Reply 15 of 23, by vetz

User metadata
Rank l33t
Rank
l33t

Counter-Strike on Pentium 200MMX, 32MB of RAM and a Voodoo2 12MB.

FPS was so bad that I died more often from that then from bad play.

3D Accelerated Games List (Proprietary APIs - No 3DFX/Direct3D)
3D Acceleration Comparison Episodes

Reply 16 of 23, by Firtasik

User metadata
Rank Oldbie
Rank
Oldbie

Shogo: MAD on Pentium 100 MHz, 32 MB RAM (or 24?), onboard S3 Trio32. Lowest resolution, software mode.

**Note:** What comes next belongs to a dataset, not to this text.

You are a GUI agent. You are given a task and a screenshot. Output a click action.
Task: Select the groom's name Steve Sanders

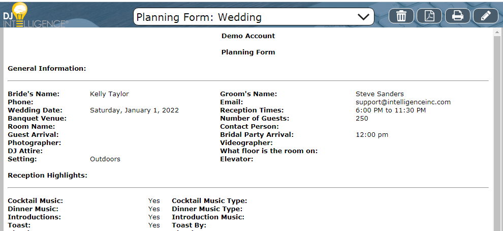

That was extremely painful. 🤣

11 1 111 11 1 1 1 1 1 11 1 1 111 1 111 1 1 1 1 111

Reply 17 of 23, by Anonymous Coward

User metadata
Rank l33t
Rank
l33t

I played through most of the SCI sierra games on a friends Everex 12MHz 286. Games like KQ6 and Dagger of Amon Ra were pretty darn slow even with the ESDI hard drive, and ugly in EGA as well (these were the EGA/VGA versions).

"Will the highways on the internets become more few?" -Gee Dubya
V'Ger XT|Upgraded AT|Ultimate 386|Super VL/EISA 486|SMP VL/EISA Pentium

Reply 19 of 23, by retrofanatic

User metadata
Rank Oldbie
Rank
Oldbie

Tie Fighter and X-Wing on my 486SX/25 with 512K VGA card and 100MB Seagate Hard Drive....🤣

Also used doublespace to gain more HDD space and was running Windows 95 (installed from floppy disk set since I did not have a CD-ROM drive).

I also used the PC speaker for the longest time until I finally bought a Sound Blaster Pro 2, which made gaming much more enjoyable....I remember that moment being a huge turning point for me....after hearing real sound from my games, I was hooked on PC games and my NES and Sega genesis began collecting more dust.

Things ran so slow on a 486SX25, and it was not until I went to University that I finally got my hands on a pentium class machine (albeit a P75) with a CD ROM drive to boot! Once I had this, I thought I was invincible and quickly realized that that was not that fast either, but certainly had a greater life span and much more versatile than my 486SX system.